▸ STORED DATA
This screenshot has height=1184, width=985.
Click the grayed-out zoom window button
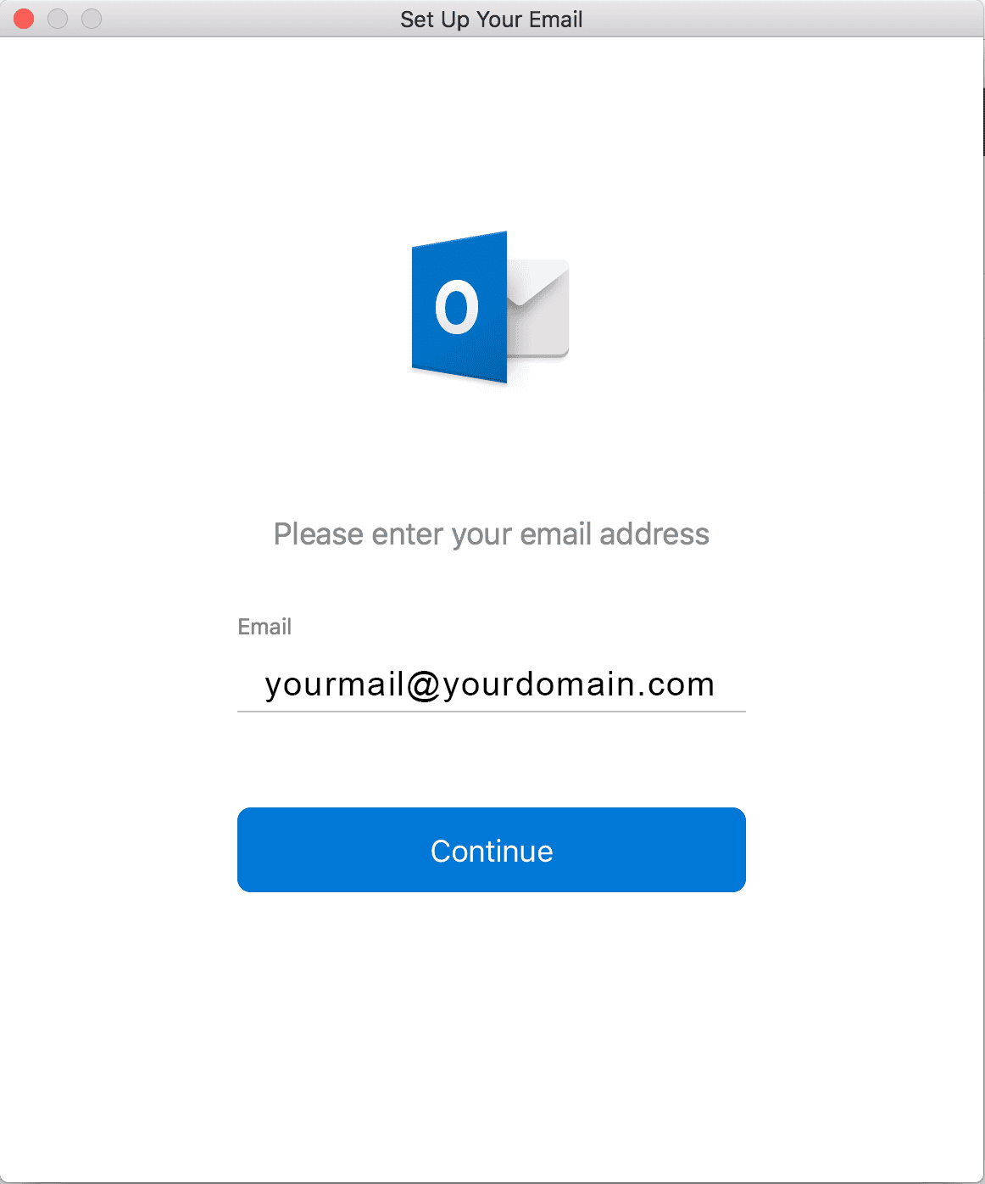pos(92,19)
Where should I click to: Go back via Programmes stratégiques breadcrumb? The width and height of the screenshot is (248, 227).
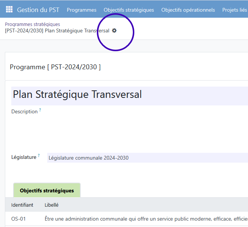(x=32, y=24)
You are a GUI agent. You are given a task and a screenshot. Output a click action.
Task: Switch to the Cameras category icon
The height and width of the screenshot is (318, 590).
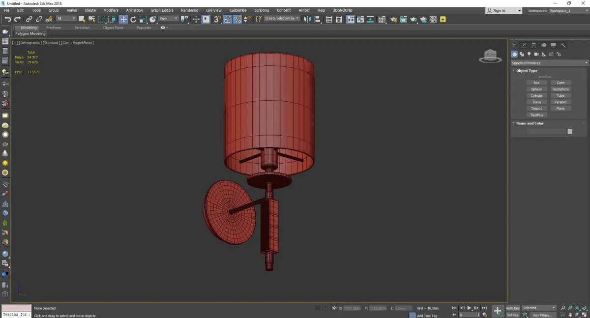[536, 54]
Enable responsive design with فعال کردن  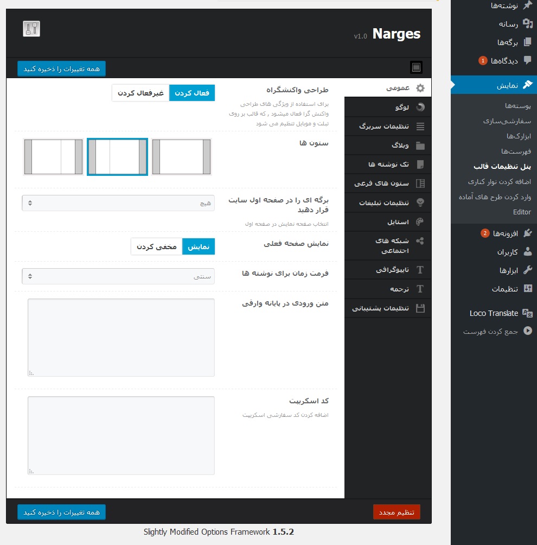(192, 93)
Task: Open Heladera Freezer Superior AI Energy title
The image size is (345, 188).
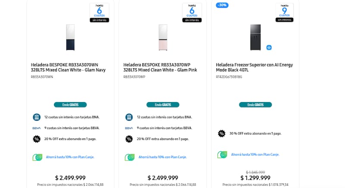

▸ ABOUT THIS EXERCISE
Print the part of the listing above that opens with the line containing "Where should I" and closes with the line containing "You are a GUI". Copy it exactly, both ends included, and omit the pictures.

▸ WRITTEN ANSWER
Where should I click to: Go back via Programmes stratégiques breadcrumb? The width and height of the screenshot is (248, 227).
(x=32, y=24)
You are a GUI agent. You are given a task and a screenshot. Output a click action.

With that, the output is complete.